In a world of political correctness, it is not nice to talk about religion if it might make atheists uncomfortable, and vice versa. It's a world of yellow elongated fruits, not bananas. But if we stop identifying reality, then we live in a fantasy land and, unfortunately, every person's fantasy will be different. So it's important to present people with the real face of real human sexuality. At this point, with open season on anyone or anything the religious right sees as 'abnormal'--that is, normal—it is essential to demystify female sexuality, and to present it as it is. If I am willing to do this, then I will have to accept that, until a critical mass of information is produced and a critical population of people have seen and accepted it, I will be subject to the fear-bases lashings out of a sexually repressed society.

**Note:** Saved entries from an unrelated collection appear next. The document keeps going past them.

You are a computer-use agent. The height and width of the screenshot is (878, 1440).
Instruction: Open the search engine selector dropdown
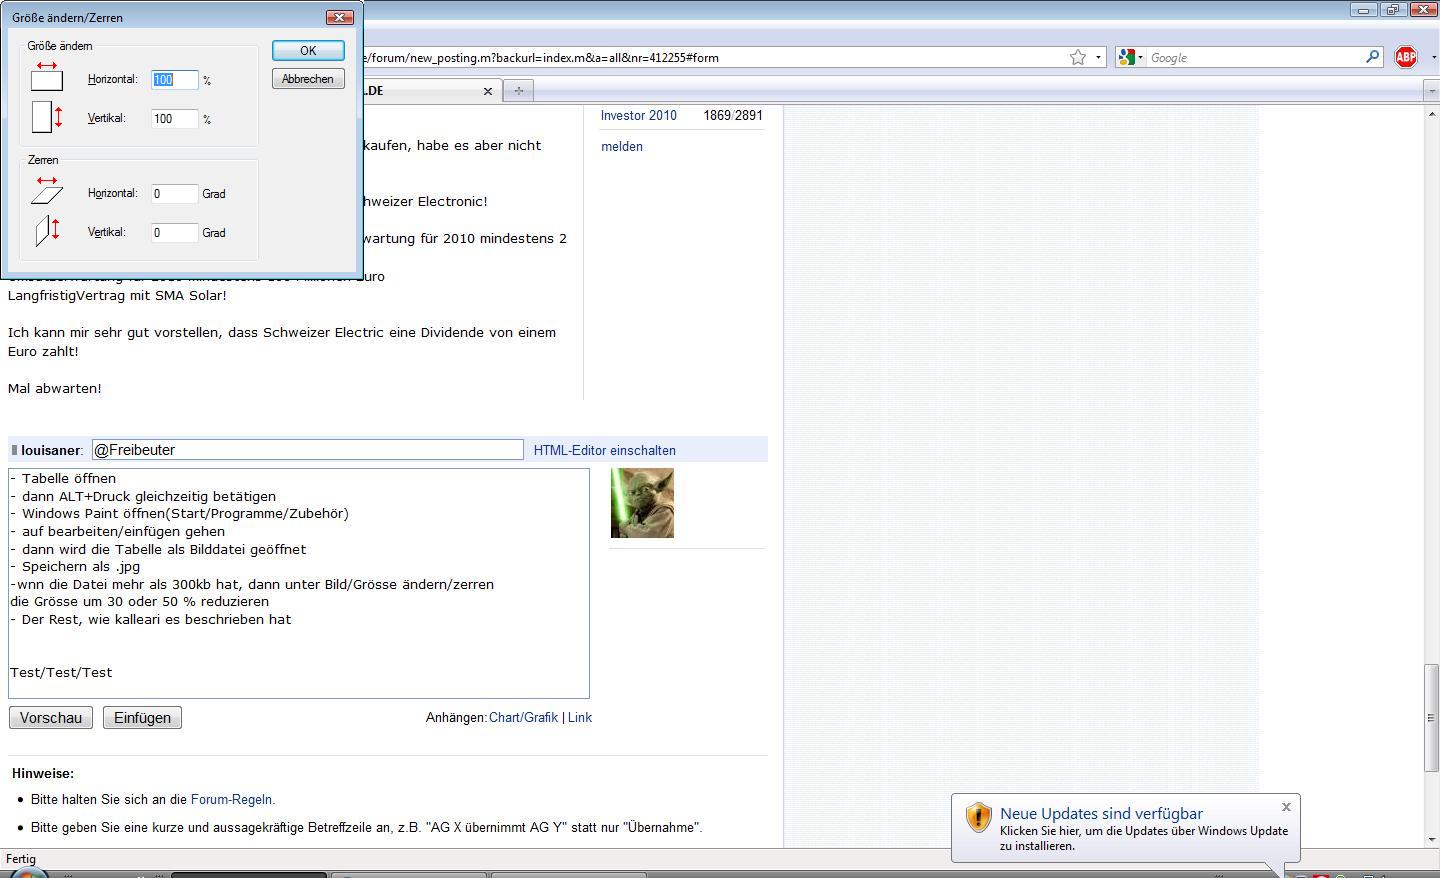point(1140,57)
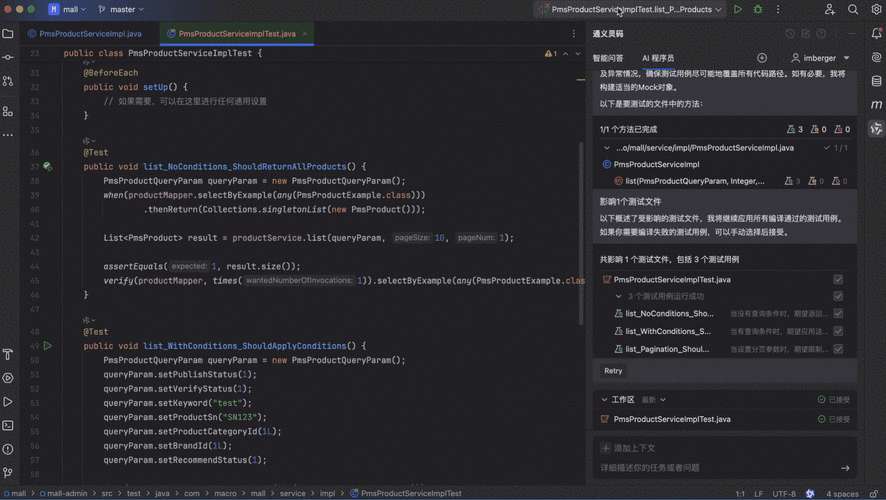This screenshot has height=500, width=886.
Task: Collapse the 工作区 section
Action: pos(604,399)
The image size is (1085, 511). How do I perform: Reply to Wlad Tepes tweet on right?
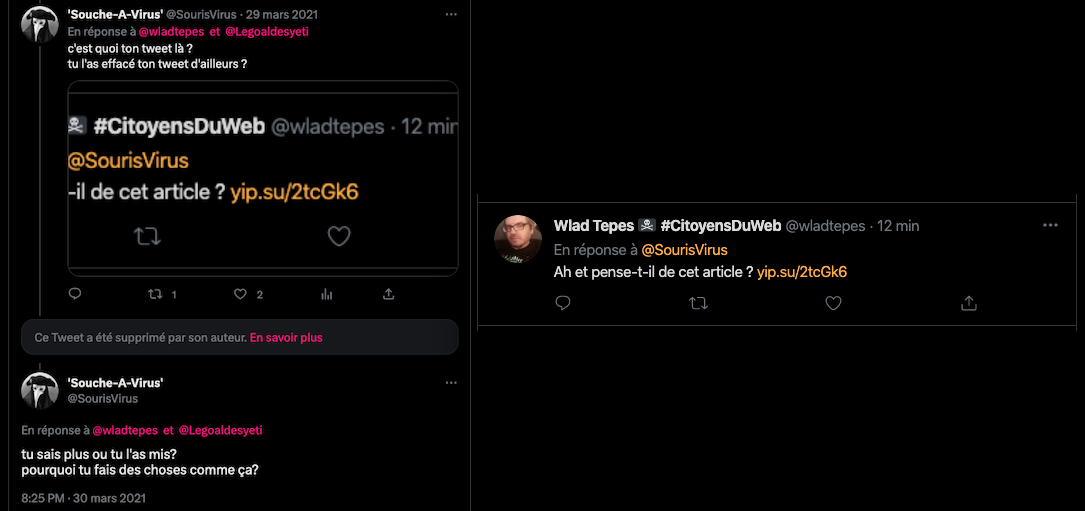[563, 302]
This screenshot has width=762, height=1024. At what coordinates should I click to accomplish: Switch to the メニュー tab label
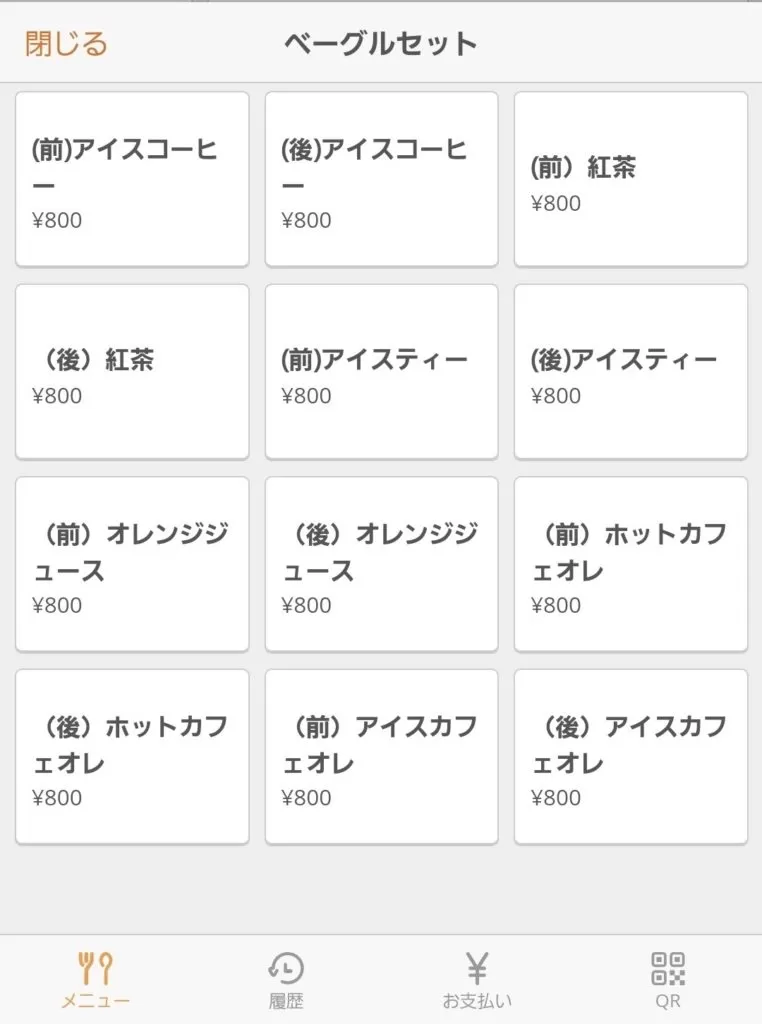(95, 1001)
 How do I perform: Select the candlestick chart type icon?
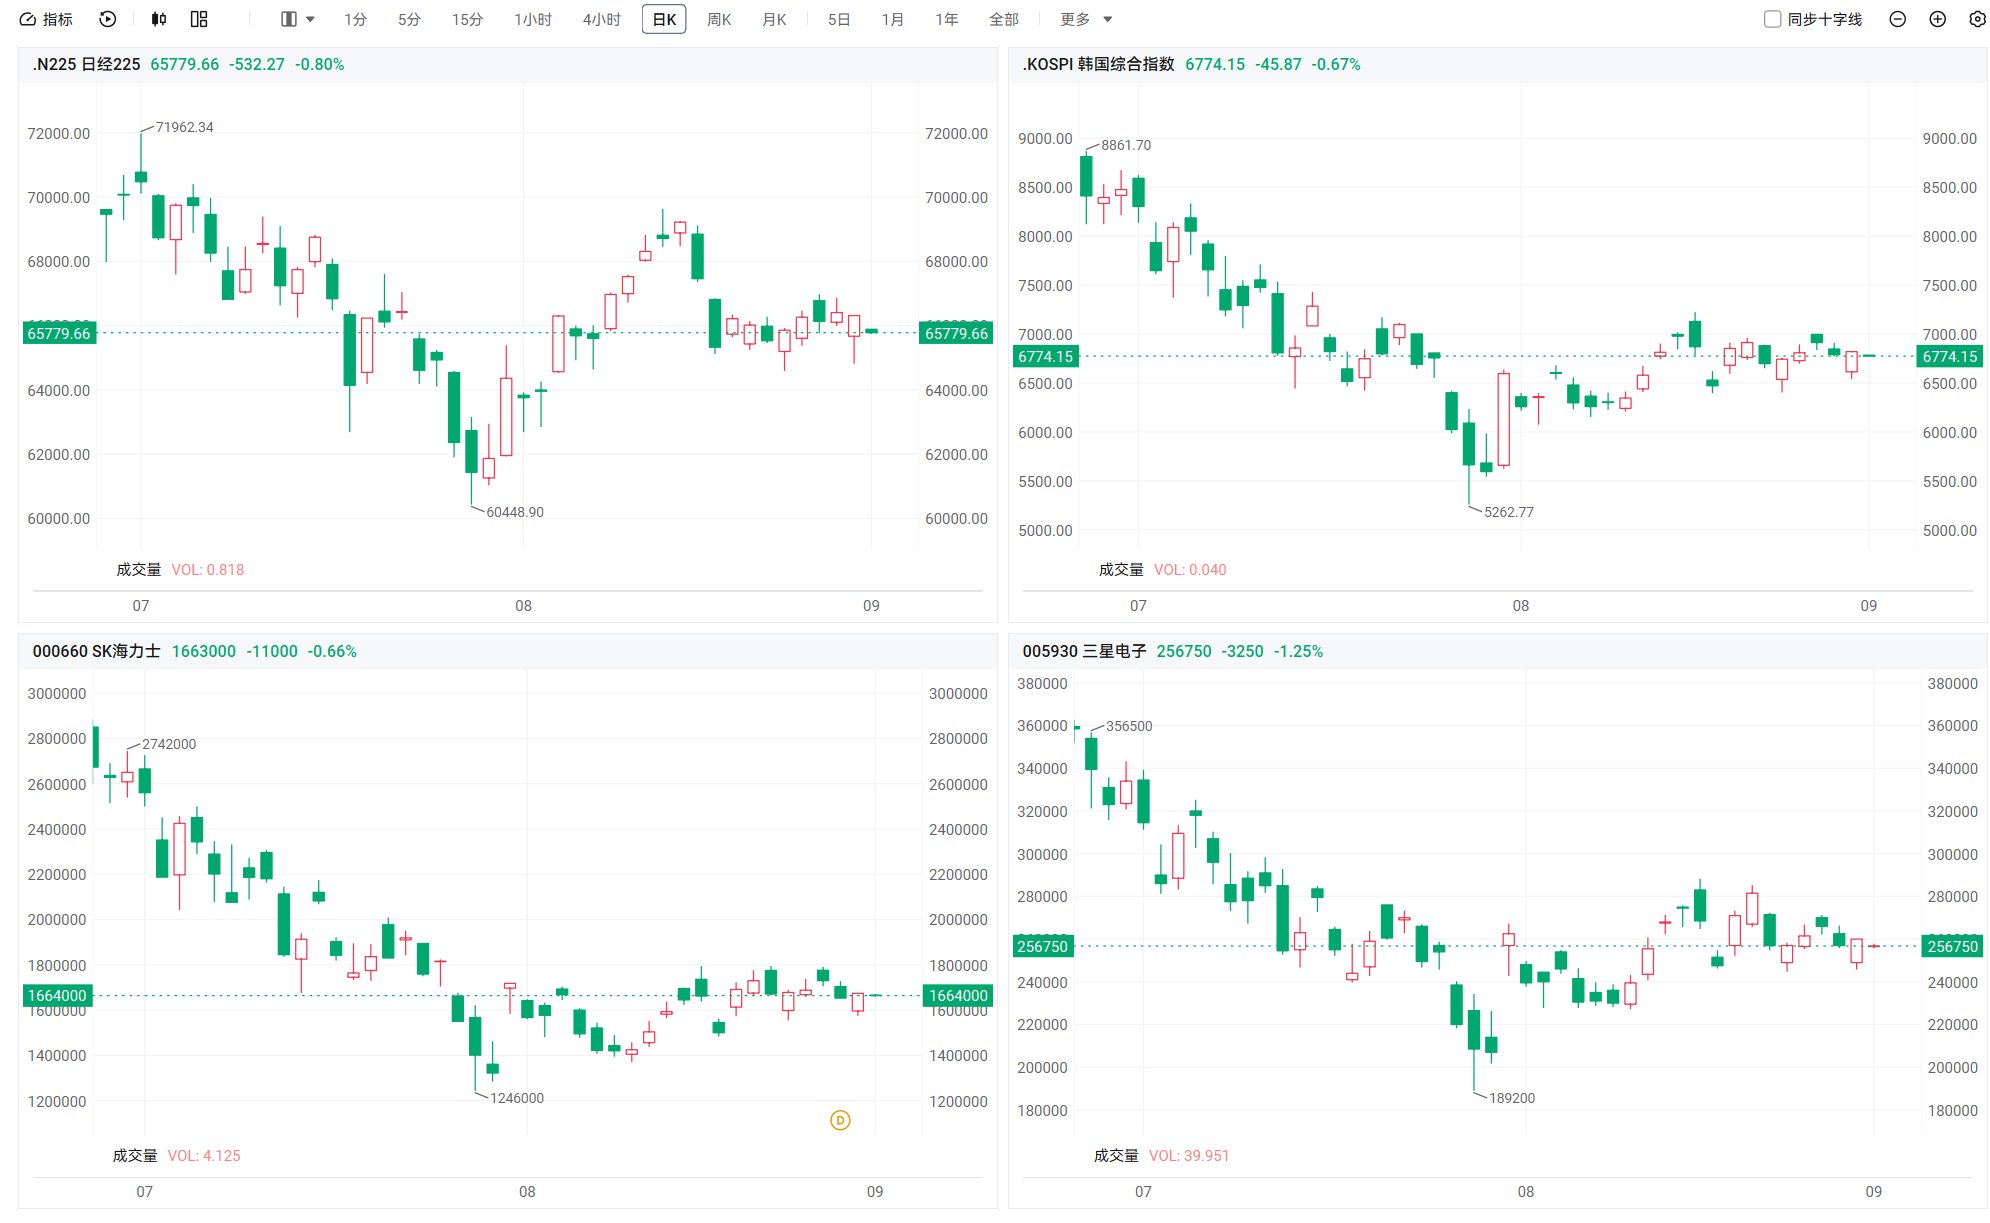pyautogui.click(x=159, y=19)
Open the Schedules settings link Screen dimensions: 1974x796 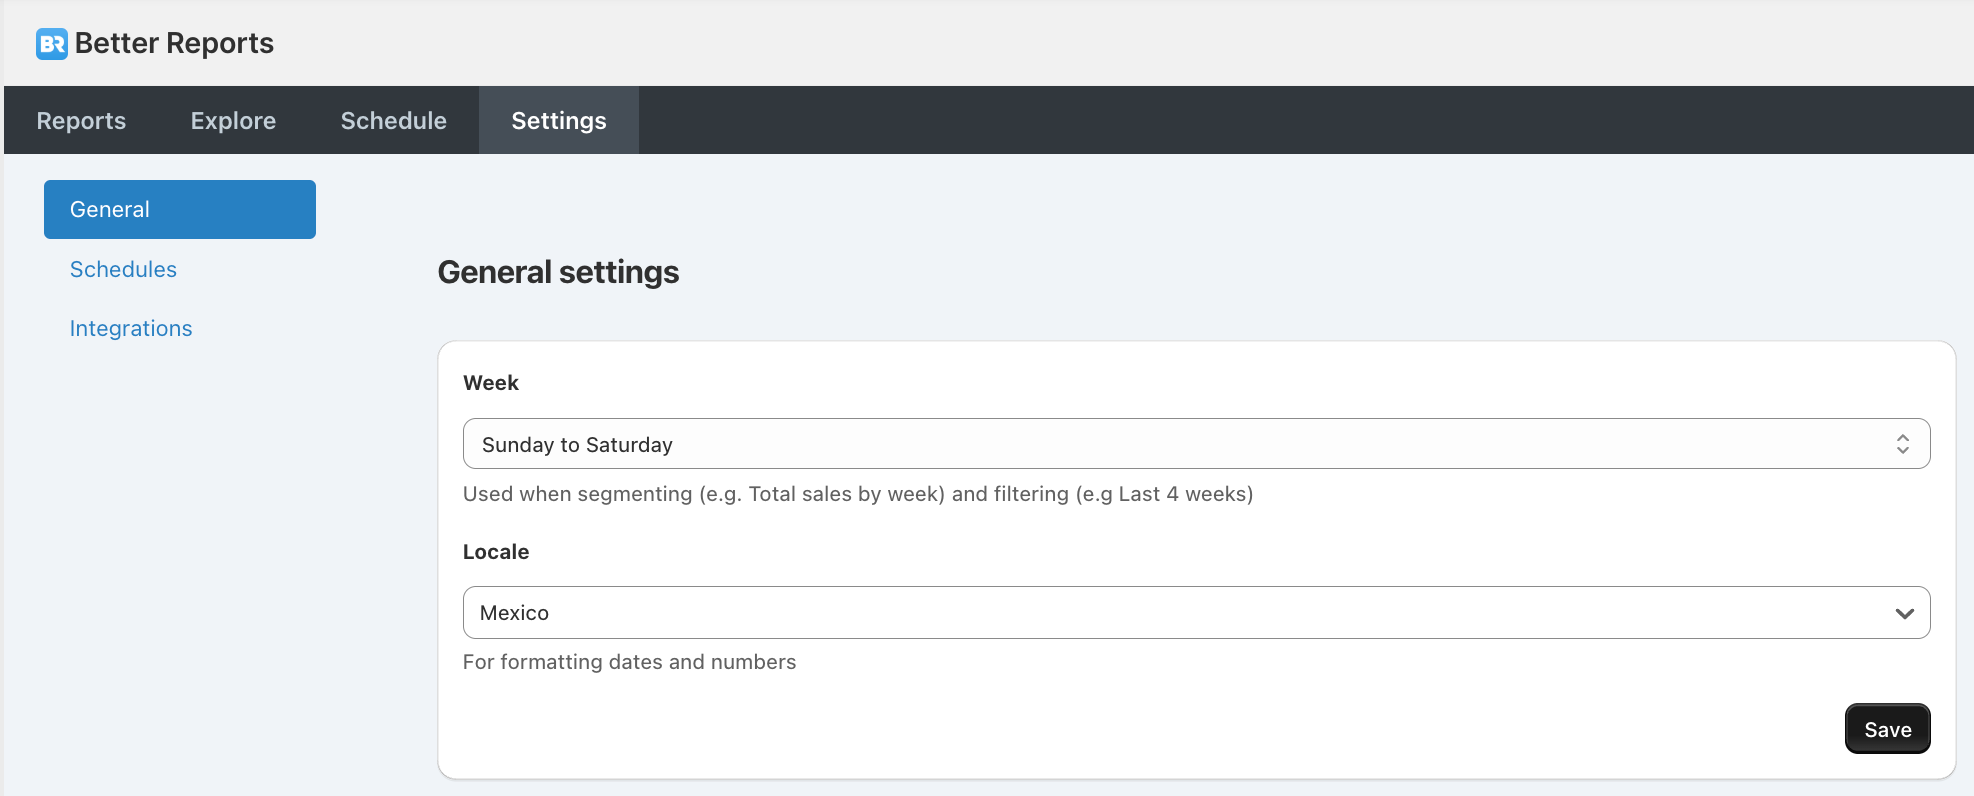(123, 270)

Today, still, many women use their sexuality as an empowering economic advantage; others hide their sexuality so thoroughly that it is difficult to tell that they are women at all.
This is the truth: Ethical artists and sex workers interested in improving the social fabric will continue to bear the insults, the stalking, the threats and use their best material—their own body and their own body of knowledge—to display female sexuality in ways that cannot be ignored. Only when female sexuality is open to the entire society will the tendency to feel shame disappear, along with the tendency to engage in shaming others.
It is difficult. It is an extra step into the unknown that most artists don't have to contemplate, never mind take; artists and sex workers step off into one unknown or another every day they work. As an artist working in eroticism, especially one ethically using my own body as model, I need to be mentally strong, just as the freedom riders for legal equality of the races were. In the end, using art to change ignorance to acceptance to knowledge to celebration is not an easy task. Only when one requires no approval from outside themselves can they own themselves. But it is one artists of both deep perception and willingness to take bold and difficult steps are uniquely qualified to do.